Annotation features include text and drawing tools, like cropping, rotation and more.
There’s also a built-in browser (see above), useful when you want to save webpages in any desired width. Multiple iDevice width presets let you capture webpages for pixel-perfect iOS device representation. To grab a smaller piece of web content, hit the Element Selection mode that detects appropriate areas of the webpage to snap as you roll over them.
Just like Skitch, Ember has a decent collection of dramatic arrows and other commonly used vector objects that can really make a difference in accentuating your feedback.
Other features include native full-screen mode, Notification Center alerts when you have new subscription images, native sharing via the OS X AirDrop, Messages, Twitter and Facebook Share Sheets, as well as Tumblr, Flickr and CloudApp sharing support.

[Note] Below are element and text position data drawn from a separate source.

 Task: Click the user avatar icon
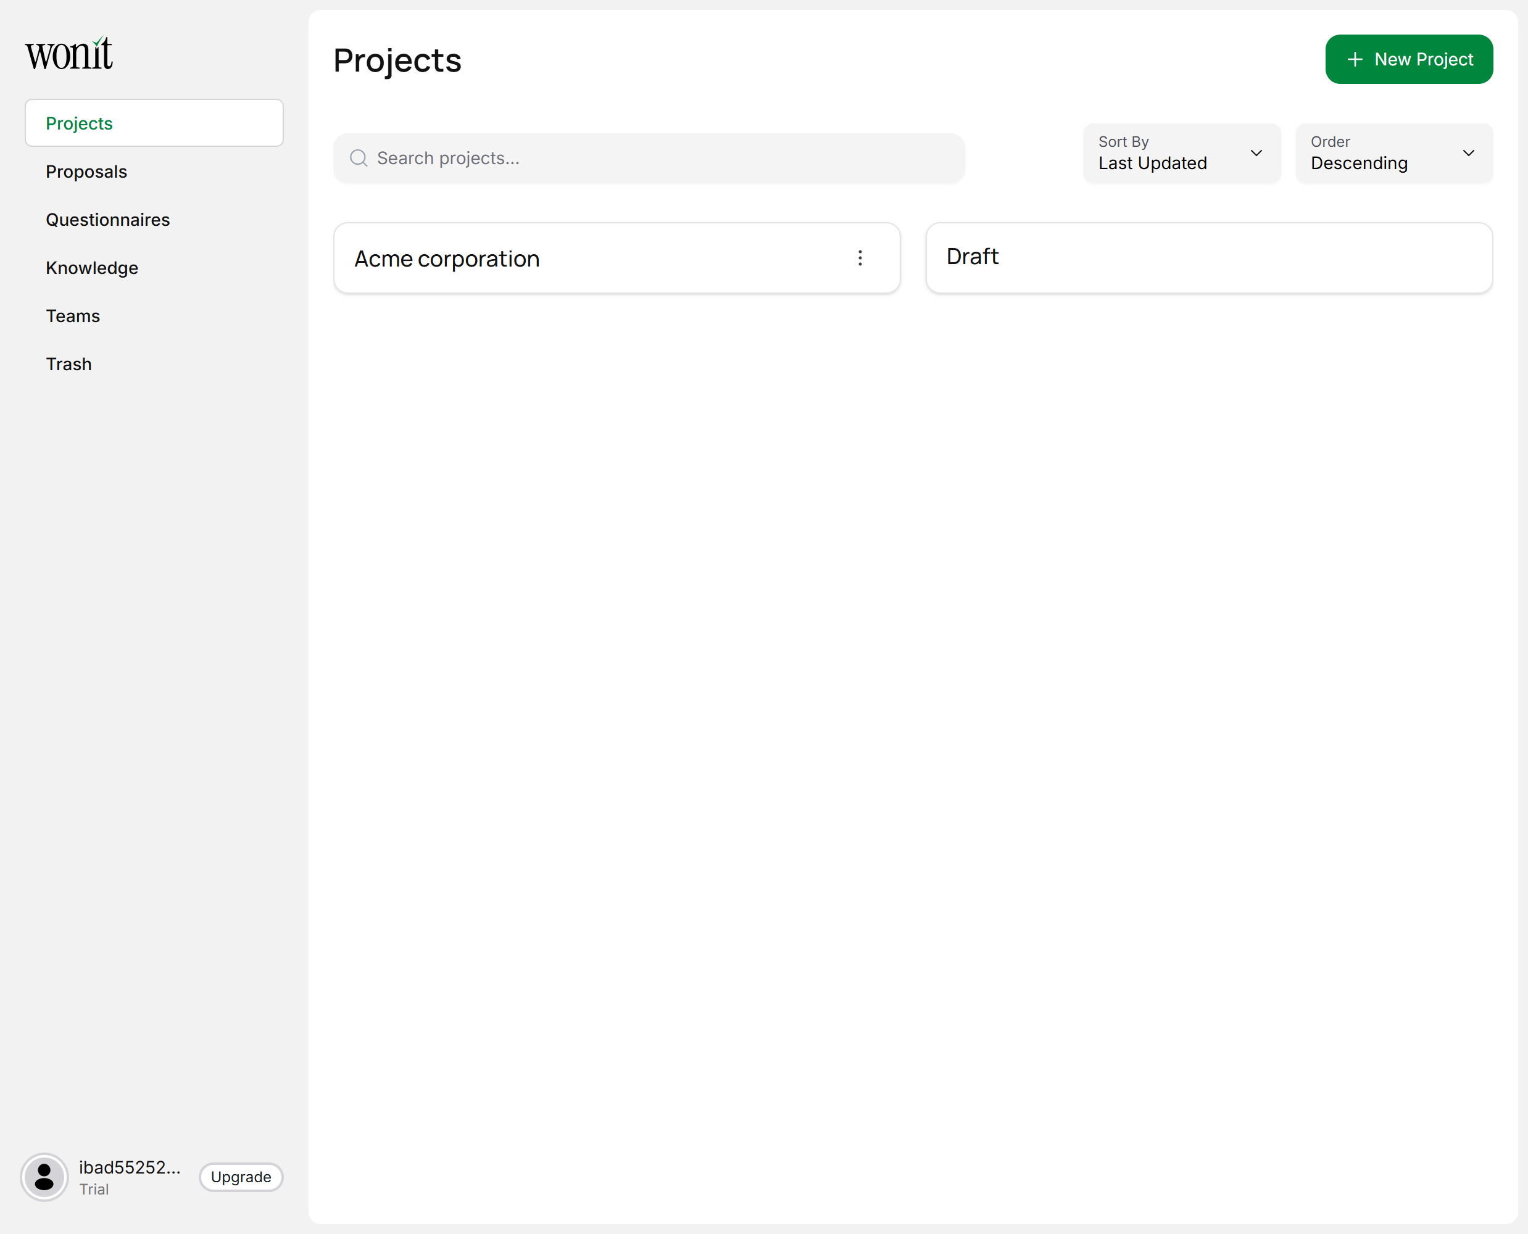tap(44, 1177)
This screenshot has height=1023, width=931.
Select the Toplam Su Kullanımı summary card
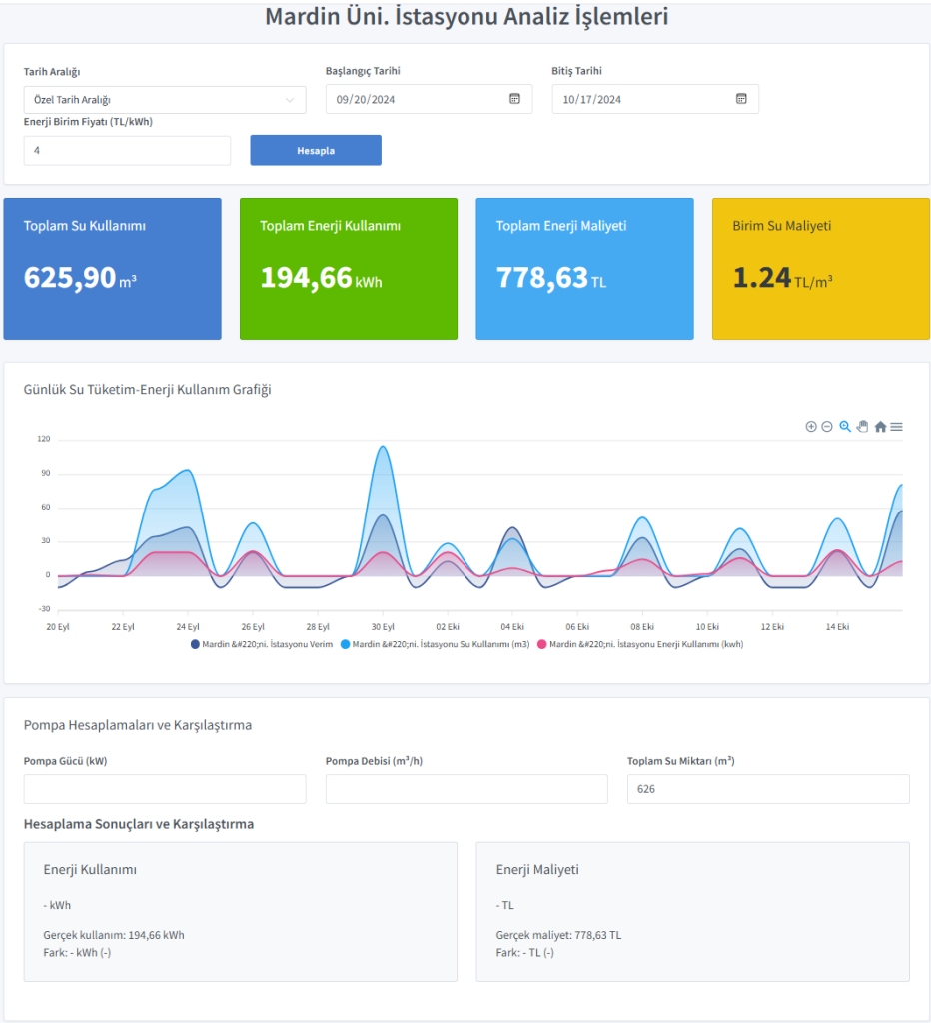112,268
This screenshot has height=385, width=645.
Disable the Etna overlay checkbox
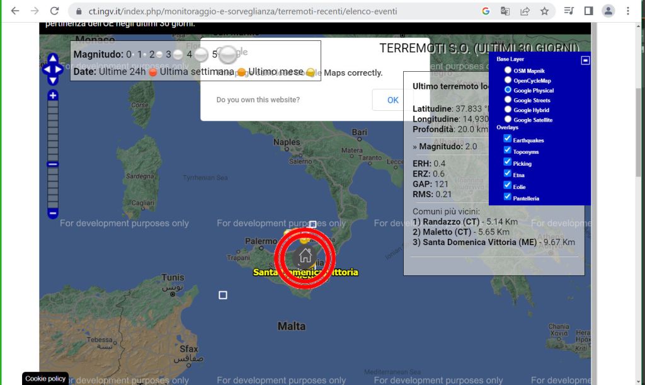click(x=507, y=174)
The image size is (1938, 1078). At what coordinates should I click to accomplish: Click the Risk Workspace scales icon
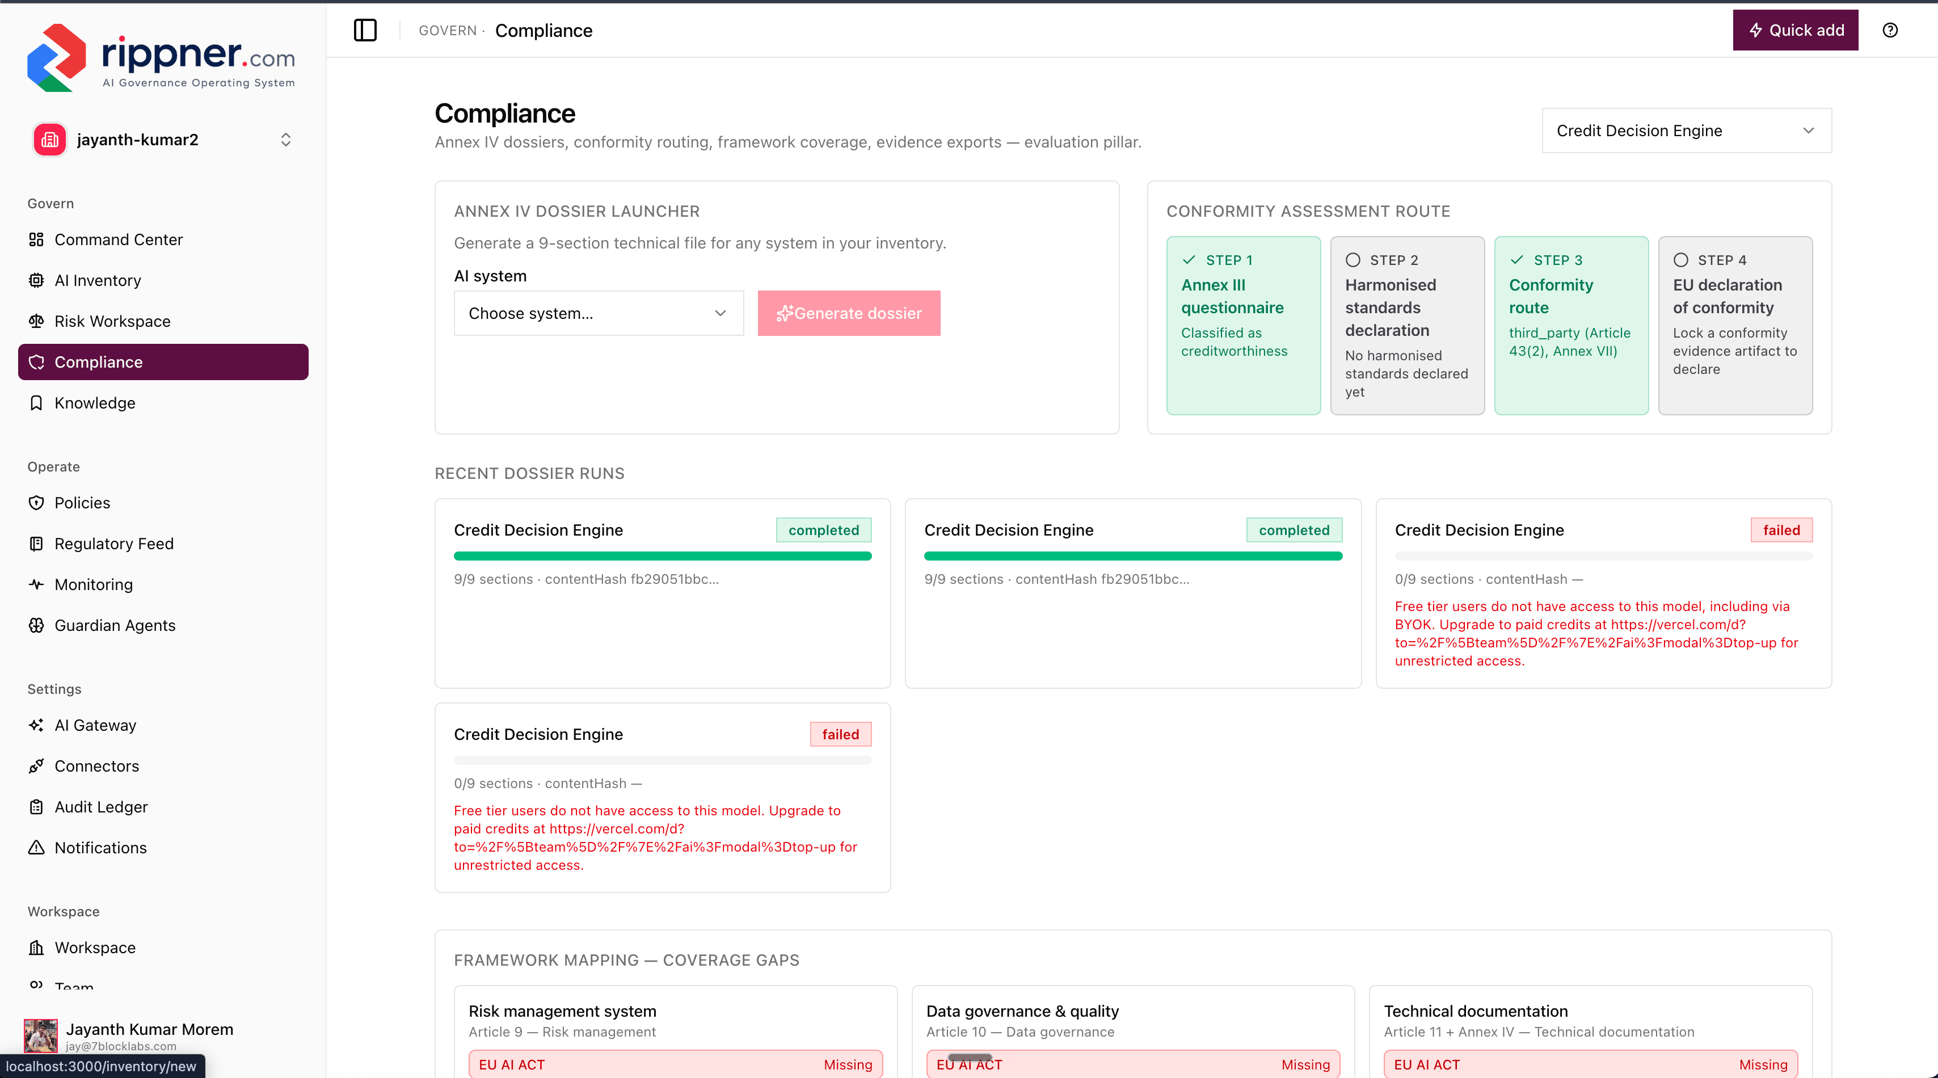(36, 321)
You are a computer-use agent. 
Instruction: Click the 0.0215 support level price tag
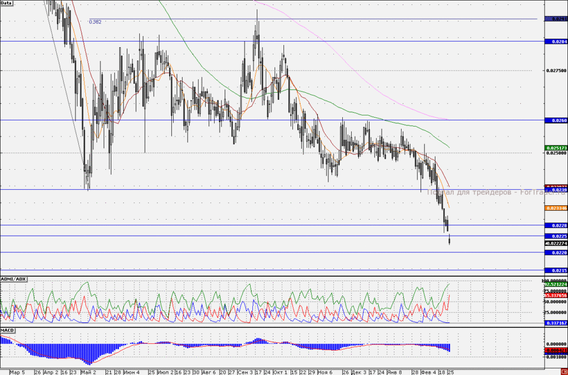[556, 270]
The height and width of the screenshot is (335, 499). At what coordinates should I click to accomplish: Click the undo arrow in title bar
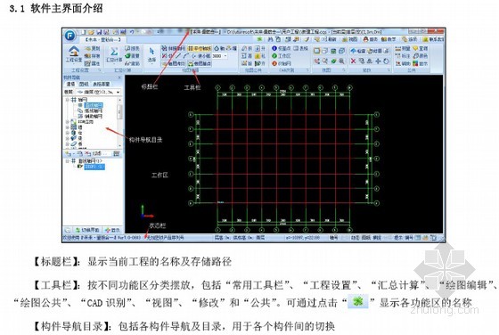[132, 32]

Here, your full release notes:
• Organise your ideas and design inspiration – Drag in images from your Mac and around the web, and organize them into Collections. Apply tags to images, and build Smart Collections based on the tags and other metadata in your library.
• Subscribe to your favorite websites – Subscriptions allow you to visually browse the web. Images can be saved to your Ember library, and shared with friends and co-workers.
• Build a scrapbook of designs you love – Save websites to your Ember library from Safari and Chrome with the powerful browser extensions. Ember doesn’t need to be running*, and you can send images to collections right from your browser. Ember uses the width of your browser window when snapping, meaning that the layout is exactly the same in the captured image.
• Built-in browser – Ember also features a responsive browser, allowing you to save responsive webpages at any desired width, and the Element Selection mode detects appropriate areas of the webpage to snap as you roll over them. There’s even handy presets for your favorite iOS devices to quickly set the browser width.
• Take Screenshots – Take screenshots with Ember, and they’ll automatically appear in your library with the name of the app applied to them. You can capture Fullscreen, Timed Fullscreen, Area and “Window” images.
• Sketch feedback on your images – Beautiful drawing and text tools allow you to give feedback on images. Cropping and rotation ensure that your images are always perfectly sized and aligned.
• Go Full Screen – Work undistracted with Ember in its own space.
• Share with friends and co-workers – Send your images with Email, AirDrop, Messages, Twitter, Facebook, Tumblr, Flickr and CloudApp
• Auto-detects iPhone and iPad screenshots – Library organization has never been easier: just drag in those PNGs from your favorite iOS device and Ember will automatically sort them into “Phone” and “Tablet” for you!
• Import from LittleSnapper – Ember imports libraries from LittleSnapper, and adds them to your Ember library.
Should you want to take the plunge, Ember will set you back $49.99, which reflects its premium features, polished and animated interface, its sleekness and usefulness.
To me, this could be an Evernote replacement I’ve long been yearning for.
In case you’ve been wondering, yes developers plan to support iCloud in a future release (hopefully, an iOS edition is on the roadmap, too). For what it’s worth, the developers pledged to ship frequent updates “with even more features and improvements”.
Note that because developers built Ember on top of the latest and greatest OS X technologies such as native sharing and full screen, you’ll need at least OS X Mountain Lion version 10.8.3 or higher.